- **本文**:
════════

2018年2月16日・17日、新しく完成した岩手県立高田病院の見学会が行われた。
旧・高田病院は津波が直撃を受けた。『津波てんでんこ』で知られる山下文男もここで罹災。全身ずぶ濡れになりながらも救出された。しかし、高田松原の近くに位置していた旧・病院は、またたく間に4階まで浸水して全壊。患者と職員の22名が亡くなった。
16日に落成式が行われた新しい病院は、標高約50メートル。高台5と呼ばれる造成地に建設された。
震災前には統合話もあった高田病院だが、仮設の施設で医療を続けてきた。地域の医療拠点としての期待が集まる。
「これまではご迷惑を掛けてきたから…」案内に立ったスタッフの説明する声が聞こえる。「きれいね」「広いわね」という住民の声に応えての会話だ。震災から7年という時間の長さ、そして「ようやく」という思いが伝わってきた。
小児科の診察室の壁には猫のレリーフ。待合室は緑の広場を思わせるデザイン。見学に来た小さな子どもが、早くもにこにこ笑顔を見せてくれる。これにはスタッフも親御さんも「最高の笑顔ね」とにっこり。
1階は主に診察室やレントゲン室など外来に対応するつくりになっている。廊下の手すりのある側にもソファが並べられていたが、これは見学会のための措置で、オープン時には片側だけになるだろうとのこと。
2階は手術室やリハビリテーション室、栄養管理科の部屋などの施設があるほか、18室60床の病棟となっている。
4人部屋の病室が開放されていたので中をのぞいて見ると…
「景色がいいわよね」と、見学にきていた女性が海を指差した。松原越しに海が間近に見えた津波前の病院とは違って、ここから海は遠い。

════════

- **提供データ**:

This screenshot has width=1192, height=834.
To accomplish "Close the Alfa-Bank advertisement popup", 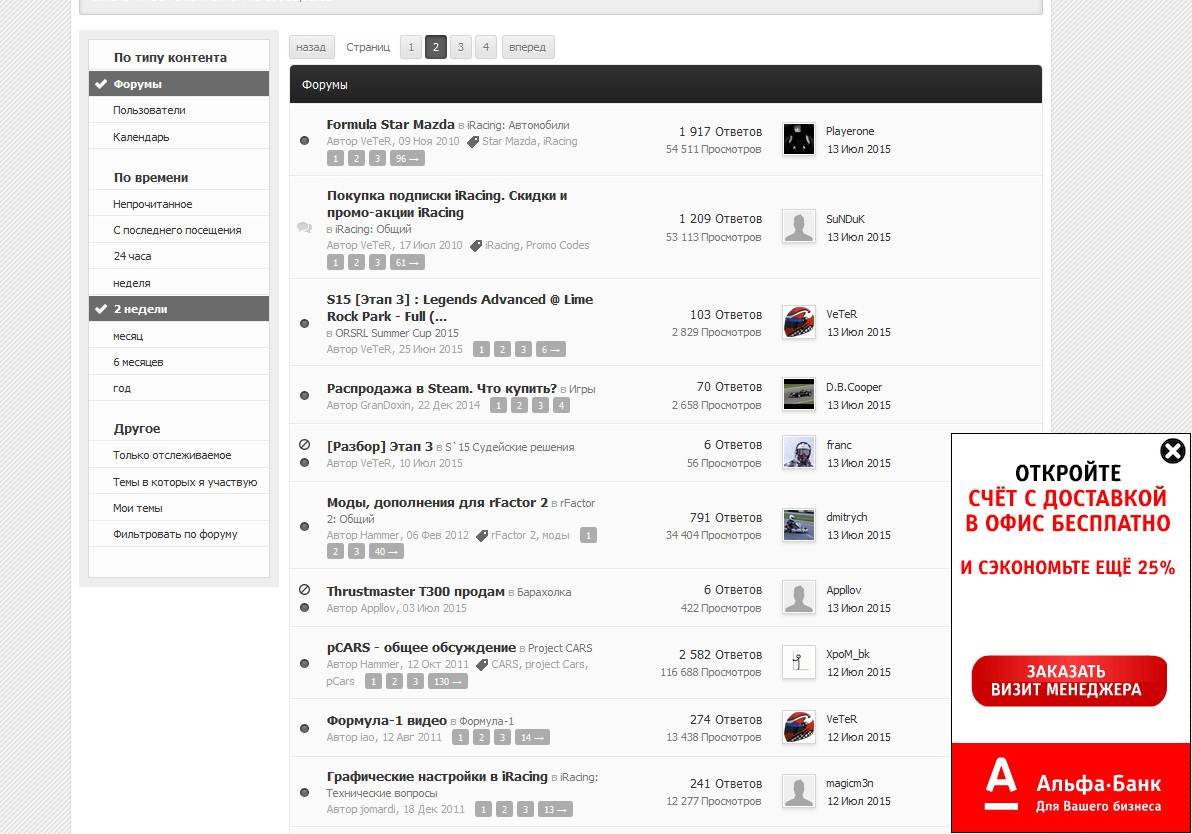I will 1172,451.
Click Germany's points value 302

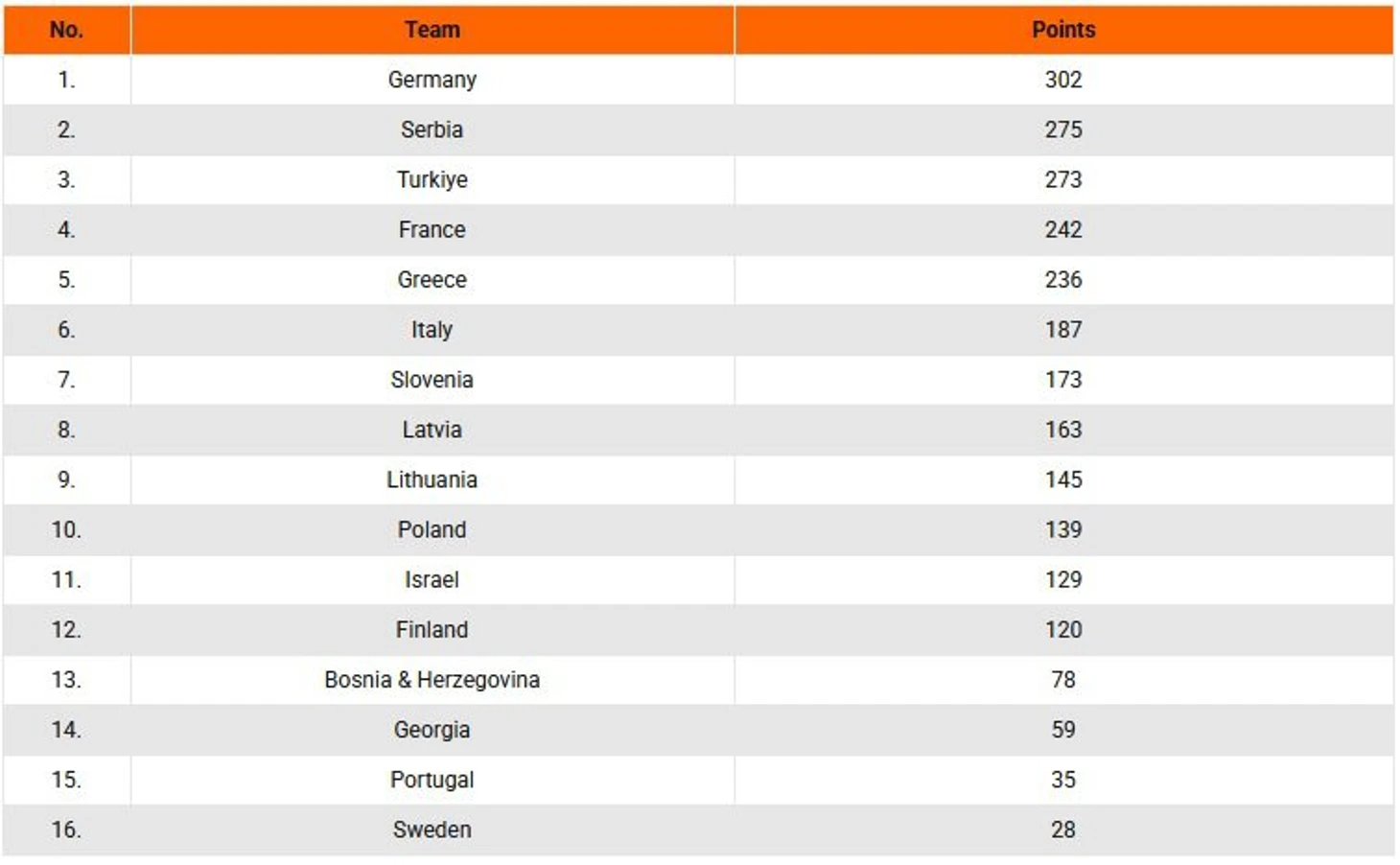coord(1063,80)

════════

- **練習問題 1**: 本文にある「2階は手術室やリハビリテーション室、栄養管理科の部屋などの施設があるほか、18室60床の病棟となっている。」を英語に訳すこと。
- **練習問題 2**: 本文の「2018年2月16日・17日、新しく完成した岩手県立高田病院の見学会が行われた。」から「呼ばれる造成地に建設された。」までを、そのまま書き写してください。
データの各行は本文とは関係がない。

- **解答欄 1**: The second floor has facilities such as operating rooms, a rehabilitation room, and rooms for the nutrition management department, and also serves as a ward with 60 beds in 18 rooms.

- **解答欄 2**:
2018年2月16日・17日、新しく完成した岩手県立高田病院の見学会が行われた。
旧・高田病院は津波が直撃を受けた。『津波てんでんこ』で知られる山下文男もここで罹災。全身ずぶ濡れになりながらも救出された。しかし、高田松原の近くに位置していた旧・病院は、またたく間に4階まで浸水して全壊。患者と職員の22名が亡くなった。
16日に落成式が行われた新しい病院は、標高約50メートル。高台5と呼ばれる造成地に建設された。